* [Work instructions]:
Retype, word for word, every line from the one holding "You are a computer-use" through the one holding "Instruction: Click the" in the entries below, both included, and only those lines.

* [Record extracts]:

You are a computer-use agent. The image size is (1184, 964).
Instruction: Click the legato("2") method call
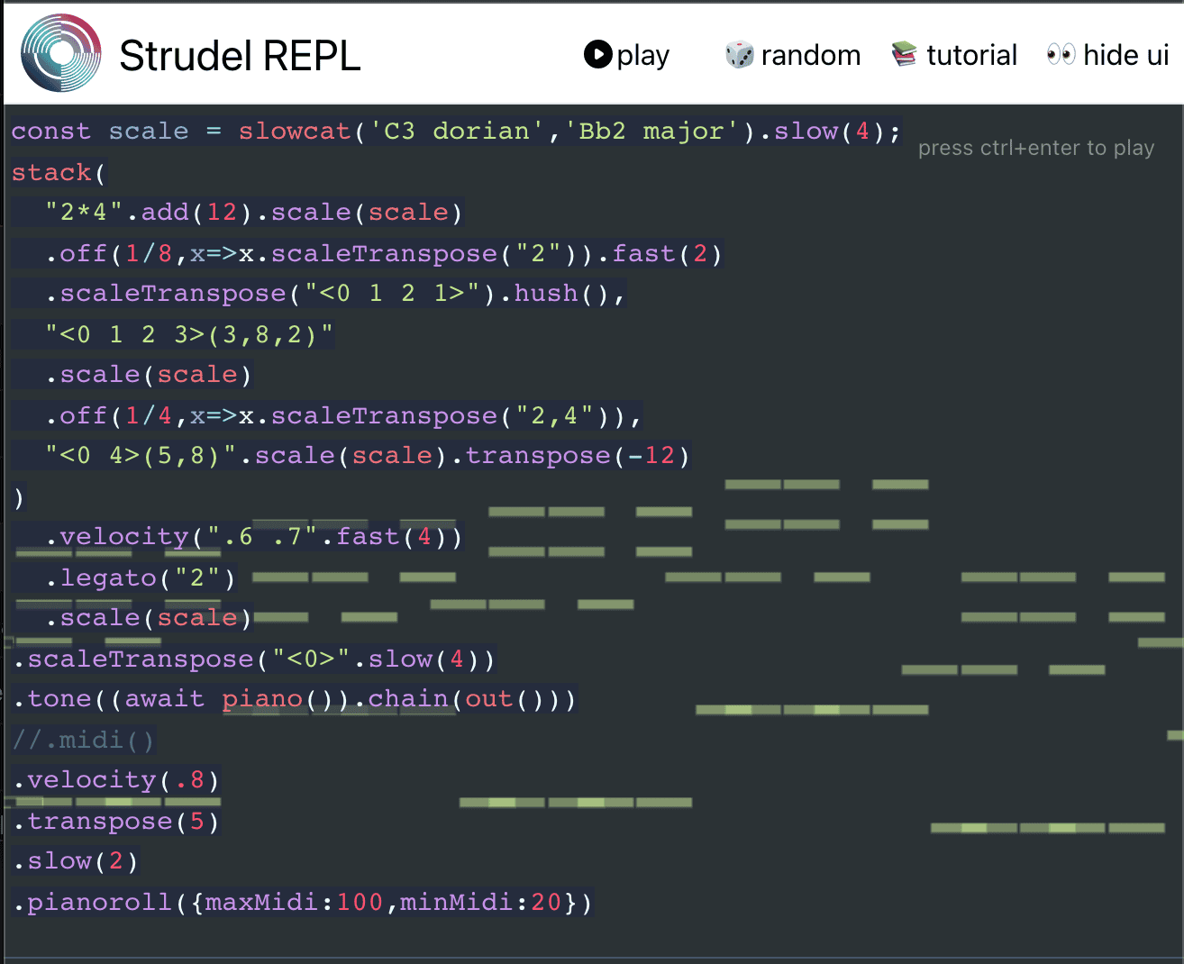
--
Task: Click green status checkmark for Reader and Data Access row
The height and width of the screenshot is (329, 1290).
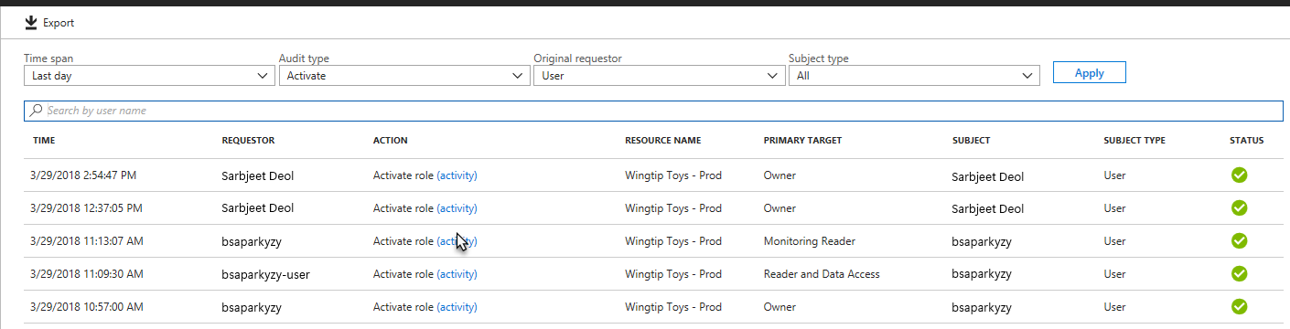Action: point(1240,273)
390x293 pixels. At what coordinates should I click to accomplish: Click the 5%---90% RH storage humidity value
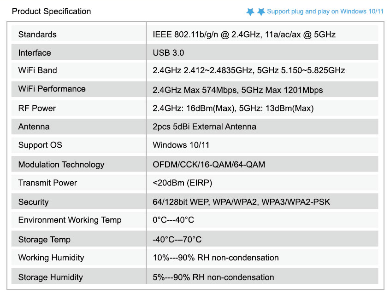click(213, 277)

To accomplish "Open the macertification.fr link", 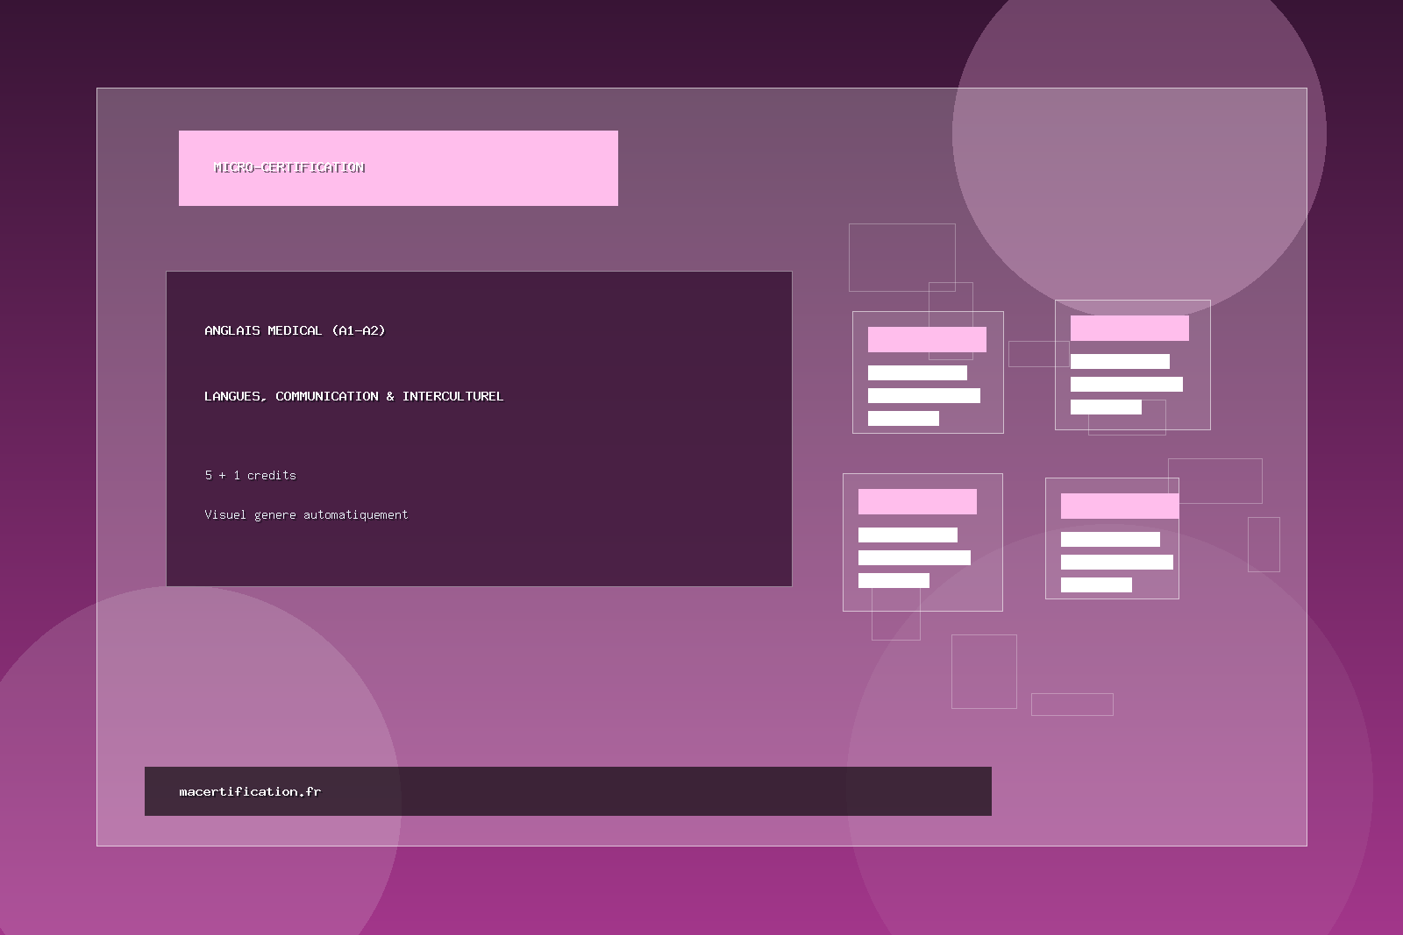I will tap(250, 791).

* [Written answer]:
You are a computer-use agent. The image size is (1184, 964).
Instruction: Click the legato("2") method call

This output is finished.